What is inquiry-based learning?
From the Academy of Inquiry Based Learning, inquiry-based learning, “or IBL for short, is a broad range of empirically validated teaching methods that emphasize (a) deeply engaging students and (b) providing students with opportunities to authentically learn by collaborating with their peers.”
Inquiry-based learning lets students decide what they want to learn about a particular subject and gets them to ask questions about things they aren’t familiar with. This type of learning helps educators to personalize the content their learners are receiving, enabling them to make it truly meaningful to students. Rather than just firing facts and statistics at your class, use these five strategies to help you build an inquiry-based classroom.
1. Don’t always answer questions from students
It may be tempting to just answer the questions that your students have about a lesson, but true learning isn’t about being spoon-fed the answer. Reply to student questions with questions directed back at them, and ask other peers to participate in the conversation. Additionally, you can show your students how to research the questions they have and arrive at their own conclusions. It’s not always about just finding the answer to a question—it’s about how a student reaches that conclusion.
2. Spend more time on projects and less time on lecturing
While a lecture or direct, teacher-led instruction can be effective, it’s not always the best way for students to learn. Be honest with yourself—how many lectures do you remember from your own schooling? You probably don’t recall many. But, how many projects do you remember? Project-based learning can be the best way to help activate the curiosity that lies dormant in the mind of your students.

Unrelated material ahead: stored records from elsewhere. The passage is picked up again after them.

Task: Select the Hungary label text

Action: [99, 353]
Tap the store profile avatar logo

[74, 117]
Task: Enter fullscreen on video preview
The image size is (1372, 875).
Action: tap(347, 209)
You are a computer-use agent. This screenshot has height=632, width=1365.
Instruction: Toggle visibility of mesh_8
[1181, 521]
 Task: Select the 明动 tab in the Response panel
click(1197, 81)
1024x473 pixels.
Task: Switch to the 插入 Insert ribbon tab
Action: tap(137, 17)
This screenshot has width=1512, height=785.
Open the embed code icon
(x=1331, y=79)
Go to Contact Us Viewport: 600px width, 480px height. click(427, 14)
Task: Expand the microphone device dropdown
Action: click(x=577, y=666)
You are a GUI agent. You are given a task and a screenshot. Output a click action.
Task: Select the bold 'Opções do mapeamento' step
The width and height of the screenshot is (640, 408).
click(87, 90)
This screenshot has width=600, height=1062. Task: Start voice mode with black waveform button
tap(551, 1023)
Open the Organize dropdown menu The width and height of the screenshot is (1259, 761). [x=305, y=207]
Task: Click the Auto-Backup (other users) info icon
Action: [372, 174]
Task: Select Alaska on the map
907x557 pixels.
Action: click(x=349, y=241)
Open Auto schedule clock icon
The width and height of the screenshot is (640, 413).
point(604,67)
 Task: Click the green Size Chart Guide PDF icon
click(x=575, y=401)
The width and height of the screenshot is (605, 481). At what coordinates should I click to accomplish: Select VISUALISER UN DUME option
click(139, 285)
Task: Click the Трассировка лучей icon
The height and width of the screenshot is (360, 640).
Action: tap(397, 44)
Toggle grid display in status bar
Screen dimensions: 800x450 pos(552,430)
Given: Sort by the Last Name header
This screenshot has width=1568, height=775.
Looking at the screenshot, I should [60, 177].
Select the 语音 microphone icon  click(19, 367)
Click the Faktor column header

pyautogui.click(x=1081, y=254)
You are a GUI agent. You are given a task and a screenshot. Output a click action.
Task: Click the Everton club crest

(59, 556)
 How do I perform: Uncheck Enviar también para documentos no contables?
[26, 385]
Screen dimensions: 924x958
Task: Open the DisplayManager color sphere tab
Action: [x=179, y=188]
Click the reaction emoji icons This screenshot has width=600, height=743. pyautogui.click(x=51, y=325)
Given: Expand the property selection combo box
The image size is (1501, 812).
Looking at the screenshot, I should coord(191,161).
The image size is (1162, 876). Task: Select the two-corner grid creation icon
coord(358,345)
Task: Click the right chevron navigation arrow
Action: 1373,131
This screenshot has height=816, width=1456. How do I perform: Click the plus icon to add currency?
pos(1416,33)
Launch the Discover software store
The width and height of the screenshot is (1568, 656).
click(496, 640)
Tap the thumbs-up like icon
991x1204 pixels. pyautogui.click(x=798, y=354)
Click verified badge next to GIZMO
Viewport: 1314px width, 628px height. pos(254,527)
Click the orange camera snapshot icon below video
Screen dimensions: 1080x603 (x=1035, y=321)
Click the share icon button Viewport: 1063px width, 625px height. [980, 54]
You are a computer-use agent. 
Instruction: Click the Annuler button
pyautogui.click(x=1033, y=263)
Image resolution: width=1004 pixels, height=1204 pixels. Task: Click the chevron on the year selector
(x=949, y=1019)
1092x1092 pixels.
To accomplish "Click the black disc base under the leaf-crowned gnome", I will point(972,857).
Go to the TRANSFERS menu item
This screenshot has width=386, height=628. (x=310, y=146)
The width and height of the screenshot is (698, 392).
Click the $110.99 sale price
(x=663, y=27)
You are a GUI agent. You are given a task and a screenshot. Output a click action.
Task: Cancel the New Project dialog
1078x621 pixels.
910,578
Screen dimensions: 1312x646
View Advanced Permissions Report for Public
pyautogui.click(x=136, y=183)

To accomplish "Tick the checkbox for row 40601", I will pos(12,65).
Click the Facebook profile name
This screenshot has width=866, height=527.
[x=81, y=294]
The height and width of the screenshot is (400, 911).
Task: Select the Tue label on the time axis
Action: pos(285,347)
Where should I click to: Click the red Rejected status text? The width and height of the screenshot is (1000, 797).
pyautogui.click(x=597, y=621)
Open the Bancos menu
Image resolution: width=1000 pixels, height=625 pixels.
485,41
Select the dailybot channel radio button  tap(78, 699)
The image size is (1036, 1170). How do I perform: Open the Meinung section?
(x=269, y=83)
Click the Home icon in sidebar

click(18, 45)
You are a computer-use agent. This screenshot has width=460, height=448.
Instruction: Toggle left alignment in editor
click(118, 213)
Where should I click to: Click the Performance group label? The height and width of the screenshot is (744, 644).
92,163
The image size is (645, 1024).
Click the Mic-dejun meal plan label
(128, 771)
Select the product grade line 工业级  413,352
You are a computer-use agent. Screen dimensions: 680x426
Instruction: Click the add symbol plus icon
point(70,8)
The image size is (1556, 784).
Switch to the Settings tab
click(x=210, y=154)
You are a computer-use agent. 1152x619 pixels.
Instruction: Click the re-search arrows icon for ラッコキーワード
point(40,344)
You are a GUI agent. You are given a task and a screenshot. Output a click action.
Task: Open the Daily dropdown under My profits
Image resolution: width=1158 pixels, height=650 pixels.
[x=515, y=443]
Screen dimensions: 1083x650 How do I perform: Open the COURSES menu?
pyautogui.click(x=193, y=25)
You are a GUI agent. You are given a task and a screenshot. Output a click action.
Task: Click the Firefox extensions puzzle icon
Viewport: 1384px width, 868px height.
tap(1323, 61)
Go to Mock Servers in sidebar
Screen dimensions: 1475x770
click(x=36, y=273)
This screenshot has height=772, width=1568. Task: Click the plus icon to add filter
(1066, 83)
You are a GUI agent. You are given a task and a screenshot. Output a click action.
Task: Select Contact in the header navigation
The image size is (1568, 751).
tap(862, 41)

3. Accept that no two classes will be the same
Assessment and understanding come in many shapes and sizes. If you teach multiple classes at the same grade level, understand that no two classes will be alike. Different groups of students learn in different ways, and that is completely fine. You may feel like one set of students is getting behind or ahead of another group with this approach, but if you keep track of what each class discussed, you’ll find you’re still able to fill in the learning gaps in upcoming lessons and allow each group of learners the time they require to develop necessary learning.
4. Include and encourage time for reflection at the end of every lesson
Reflection is an important part of growth for both you and your students. Encourage your students to take time to answer the following questions so that they can begin to self-reflect on how they learn best: What helped me to learn this concept best? What didn’t help me learn effectively? What did I enjoy learning about? You can tailor future lessons and projects based on these findings.
5. Learn alongside your students
In this type of classroom environment, you may need to relinquish a little control to allow students to shape the learning experience. Encourage collaboration, communication, and participation. Take this time to step back and observe how your students are learning while you maintain a clear set of learning objectives that you want your students to meet.